One example of a regular variation in geometry is a castellation profile, generally formed by alternating regular protrusions and recesses.
Another example of a variable end profile is a sinusoidal form.
To describe an example of an irregular variation in geometry may be for a castellation profile or sinusoidal profile, generally formed respectively by alternating protrusions and recesses, wherein the protrusions are of different length and/or width and the sinusoidal form is of different period and/or amplitude.
The variable end profile of one or both ends of the pipeline junction coating of the present invention is not limited to the nature of the profile and its regularity. The variable end profile of one or both ends of the pipeline junction coating can be based on having a ‘smooth’ profile having no significant or sharp angles, or based on having a more angular profile. The variable end profile of one or both ends of the pipeline junction coating can comprise variation in the end profile at one or more portions of the end, including the length or depth of any protrusion or recess in relation to other protrusions or recesses.
In one embodiment of the present invention, the pipeline junction coating has a variable end profile at both ends of the coating, which profile comprises regular castellation.
In another embodiment of the present invention, the pipeline junction coating comprises a variable end profile which is sinusoidal.
In another embodiment of the present invention, the pipeline junction coating comprises variable end profiles at both ends formed of alternating protrusions and recesses.
Optionally, the pipeline junction coating comprises a field joint coating for use at a field joint between two conjoined metallic coated pipe sections.
Optionally, the pipeline junction coating is a field joint coating, i.e. a coating able to be applied over a weld made between the ends of two coated pipe sections, which ends are deliberately free from outer coating to allow them to be welded at a pipe junction without damaging the outer coating, and which coating is intended to protect the pipe from corrosion and to ensure a continuous thermal insulation of the pipe.
As such, the present invention extends to a pipeline assembly comprising two metallic coated pipe sections joined at a pipe junction, each pipe section pre-coated up to near the pipe junction with a first outer polymeric thermal insulating coating, and a pipeline junction coating as defined herein applied between the ends of the two metallic pipeline sections.
Optionally, the pipeline assembly of the present invention is an assembly as part of or within a longer rigid pipeline. Rigid subsea pipelines encompass a large family of pipelines, for example:
Rigid subsea pipelines are commonly formed of lengths of steel pipe that are welded together end to end. Rigid pipes are still intended to have some flexibility to allow some degree of bending if a minimum bend radius is observed. The construction and manufacture of rigid pipes are specified in API 5 L ‘Specification for Line Pipe’ published by the American Petroleum Institute, Edition March 2004 or/and in ISO 3183:2012 published by the International Organization for Standardization in November 2012 and are exemplified by WO 2014/080281, typically comprising at least one pipe of solid steel or steel alloy, optionally with an internal metal cladding or plastic liner layer and/or an outer coating layer, and for laying at a water depth which can extend down to 4000 m.

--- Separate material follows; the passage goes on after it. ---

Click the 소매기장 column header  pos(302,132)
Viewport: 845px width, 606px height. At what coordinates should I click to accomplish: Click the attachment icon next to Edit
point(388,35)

Optionally, the present invention extends to a pipeline assembly as defined above wherein the pipe junction of the present invention is a field junction.
Optionally, the pipeline assembly of the present invention comprises a pipeline junction coating which is chemically bonded to an outer polymeric thermal insulation coating on each of the metallic pipeline sections at a bonding interface.

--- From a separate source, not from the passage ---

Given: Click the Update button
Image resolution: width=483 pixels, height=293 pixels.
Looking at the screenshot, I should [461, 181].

Optionally, the bonding interface comprises a variable profile, in particular a variable profile being the same as the variable end profile as defined herein.
Optionally, the pipeline junction coating has or forms a bonding interface with the coated metallic pipeline sections on either side of the field joint.

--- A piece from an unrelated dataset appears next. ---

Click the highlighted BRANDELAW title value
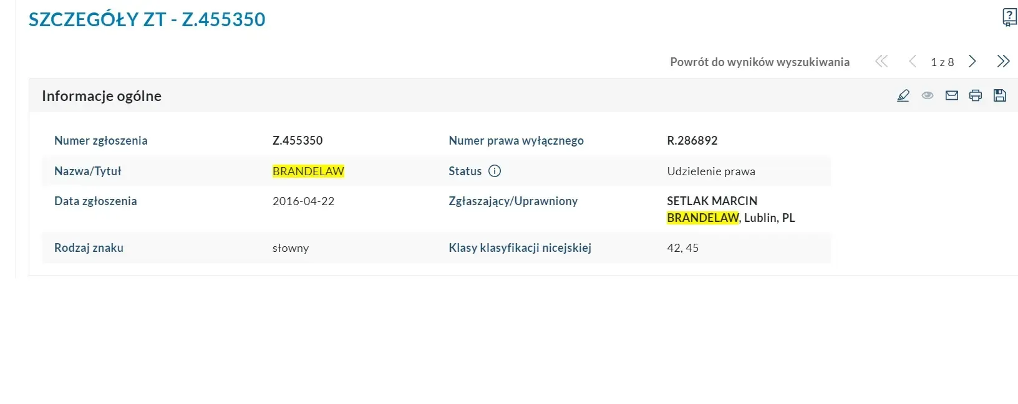This screenshot has height=404, width=1018. coord(308,171)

The pipeline junction coating extends to overlap with or to otherwise cover the ends of the coated metallic pipeline sections, to thereby provide a continuous coating along the joined pipeline. The variable end profile at one or both ends of the pipeline junction coating preferably fully overlaps with the end or ends of the coated metallic pipeline sections.
The pipeline junction coating may be applied using any of the methods as discussed herein, including but not limited to the injection moulded polyurethane method and the injection moulded polypropylene method. Such methods can use a pipeline junction coating mouldable material, in particular a polymer material such as polypropylene or polyurethane as discussed herein, which material is able to be formed into the pipeline junction coating by a moulding process.
The nature and form of the pipeline junction coating formed by the method may be as described herein, in particular forming a variable end profile as described herein, including but not limited to castellation, such as regular castellation, based on a circumferential edge of the pipeline junction coating having alternating protrusions and recesses.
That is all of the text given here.